Disturbing new details emerged Saturday about the serial subway saboteur seen in video shoving a woman head first into a train, as a second victim told The Post he was allegedly attacked — simply because he tried to stop the menace from spitting.
Isaiah Thompson was out of control just before the Wednesday incident at the DeKalb Avenue station, where he sent a straphanger face-first into a train, prosecutors said at his arraignment in Brooklyn court.
In the minutes before the assault, Thompson was “surfing” on a southbound B train at the 47-50 Street-Rockefeller Center station, court documents said.
When the train stopped at DeKalb Avenue, the 23-year-old pushed a male commuter on the platform, yelling, “What, do you want to fight?” prosecutors alleged.
A woman tried to step in, but Thompson shoved her with both hands into the train, leaving her with bruising and swelling, the criminal complaint against him alleges.
Hours before that attack, Thompson allegedly pushed another straphanger into a train in Queens — and the victim told The Post he was only trying to teach Thompson some manners.
“I said to him, ‘It’s not good to spit on the ground,” said the 58-year-old Queens man, who told authorities he recognized Thomspon after he saw his photo on TV.
Thompson reacted by allegedly walloping the man in the face, pushing him into an idling train at the Jamaica-179th Street station, sources said.
“Lucky they caught the person,” added the victim, who was sporting a white bandage on his nose outside his Queens home.
The victim later left dressed as a scarecrow, apparently headed to a pre-Halloween bash.
Prosecutors pushed for the Thompson — who has at least 18 transit-related offenses — to be held on bail.
“[He] has a lengthy history of this kind of behavior,” Assistant District Attorney Jordan Rossman said.
Thompson is known for causing more than 700 subway delays by pulling the emergency brakes on trains and creating self-described “mayhem” on the trains.

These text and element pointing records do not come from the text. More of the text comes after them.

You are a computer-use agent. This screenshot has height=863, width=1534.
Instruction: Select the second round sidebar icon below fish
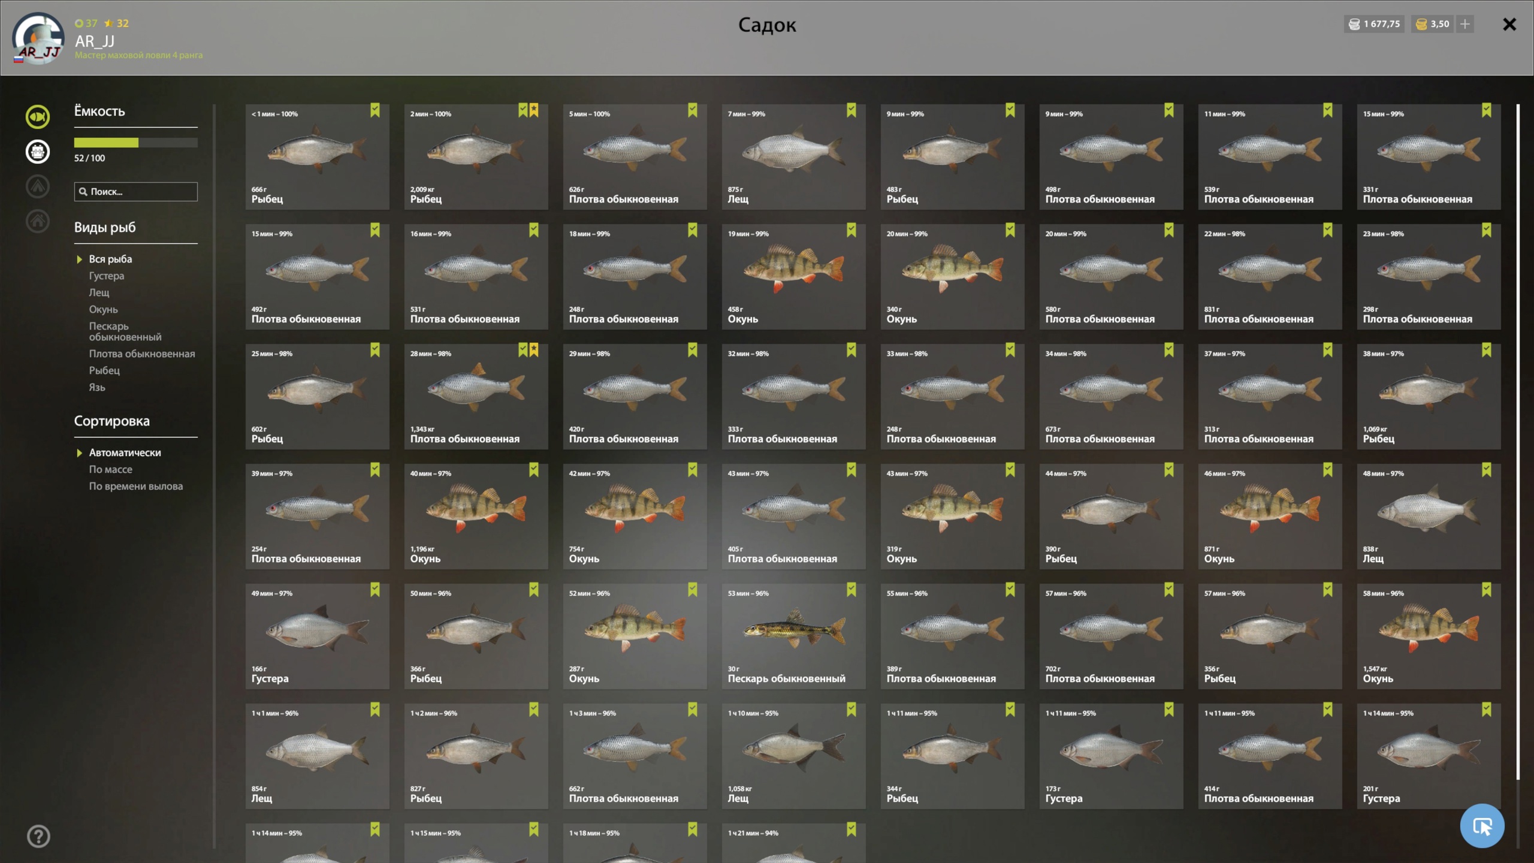click(37, 152)
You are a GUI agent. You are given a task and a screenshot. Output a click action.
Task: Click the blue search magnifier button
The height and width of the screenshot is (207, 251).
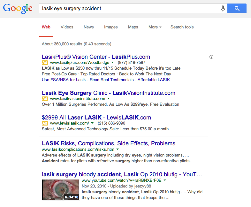[x=237, y=8]
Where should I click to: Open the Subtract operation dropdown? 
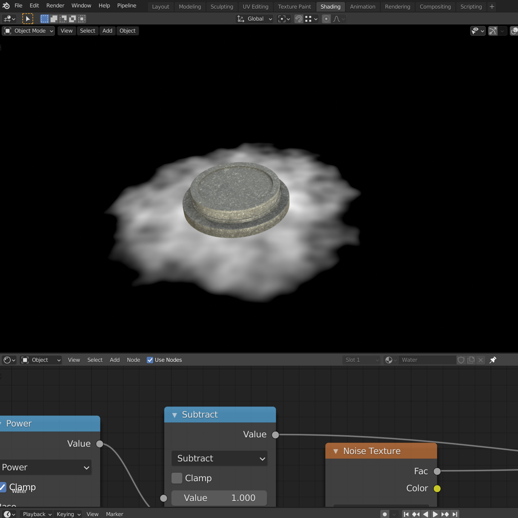pyautogui.click(x=219, y=458)
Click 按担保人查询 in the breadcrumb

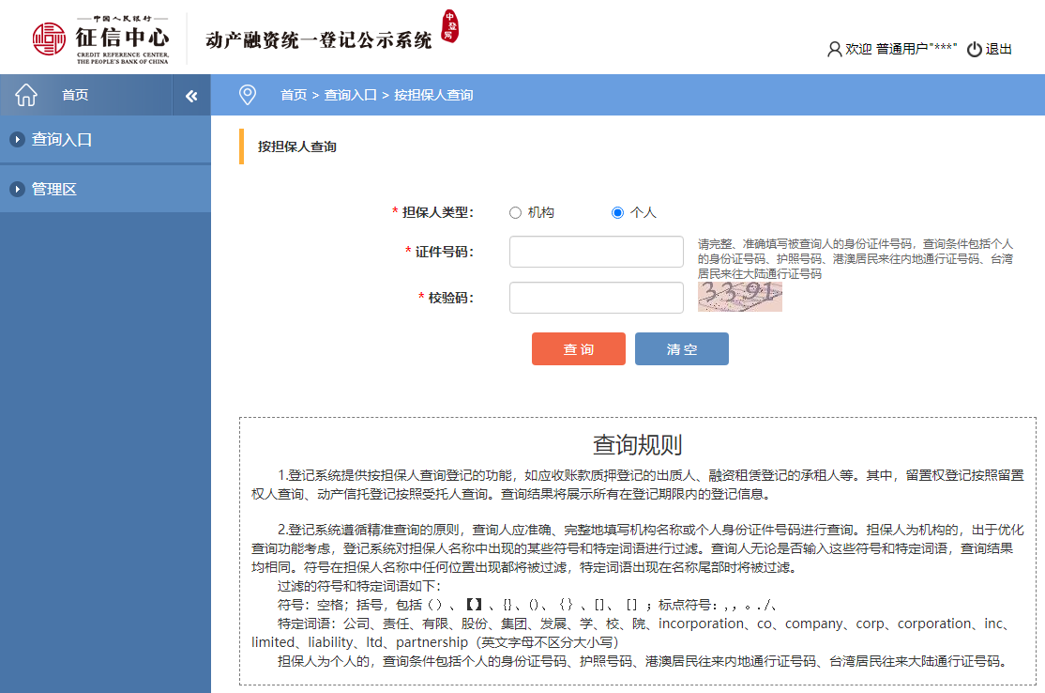pyautogui.click(x=433, y=95)
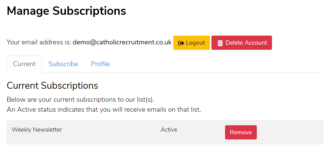Click the Current Subscriptions section heading

point(52,85)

He’s also been busted for exposing himself to commuters and subway surfing, police said.
Despite his long rap sheet of transit crimes, attorney Scott Hechinger of Brooklyn Defender Services pushed for Thompson to be released, arguing that he won’t get the help from health workers he needs in jail.
But Judge Joseph McCormack denied him, saying he was troubled by Thompson’s record, and ordered the subway saboteur held on $100,000 bail.

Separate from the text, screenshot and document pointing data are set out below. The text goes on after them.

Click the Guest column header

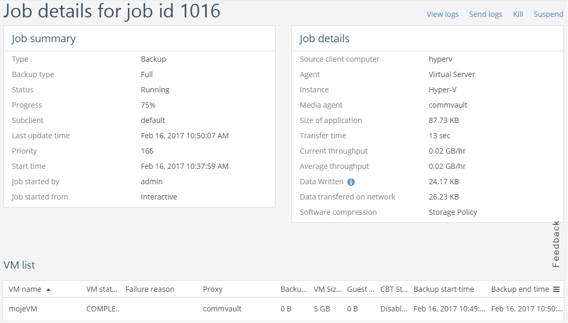click(360, 289)

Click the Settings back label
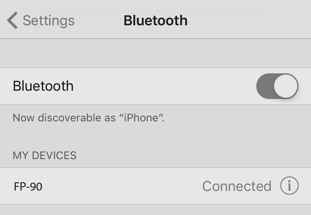tap(49, 21)
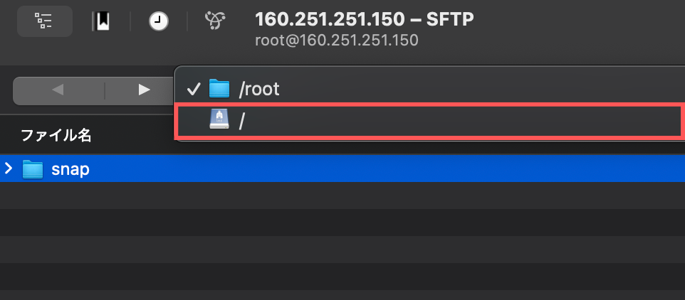This screenshot has height=300, width=685.
Task: Sort by the ファイル名 column header
Action: click(56, 135)
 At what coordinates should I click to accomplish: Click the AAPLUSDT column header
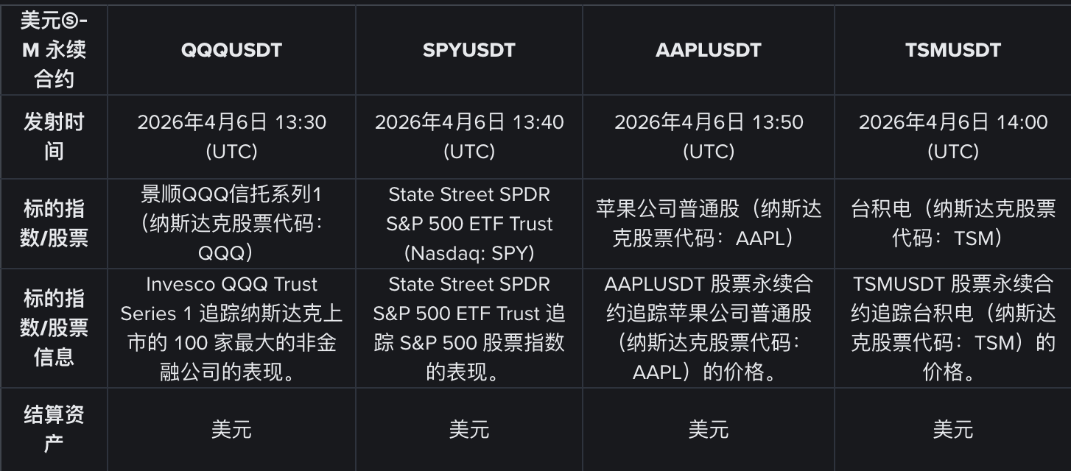(x=708, y=50)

“My concern is that this is his ninth arrest in 2019,” the judge said.
He’s not the only one — Gov. Andrew Cuomo on Friday came out in support of legislation that would ban repeat offenders like Thompson from riding the rails, calling it a “crisis.”
“There ought to be a law that says you don’t have an unlimited right to sexually assault people in the subways, you don’t have an unlimited right to violently attack people in the subway system,” he said.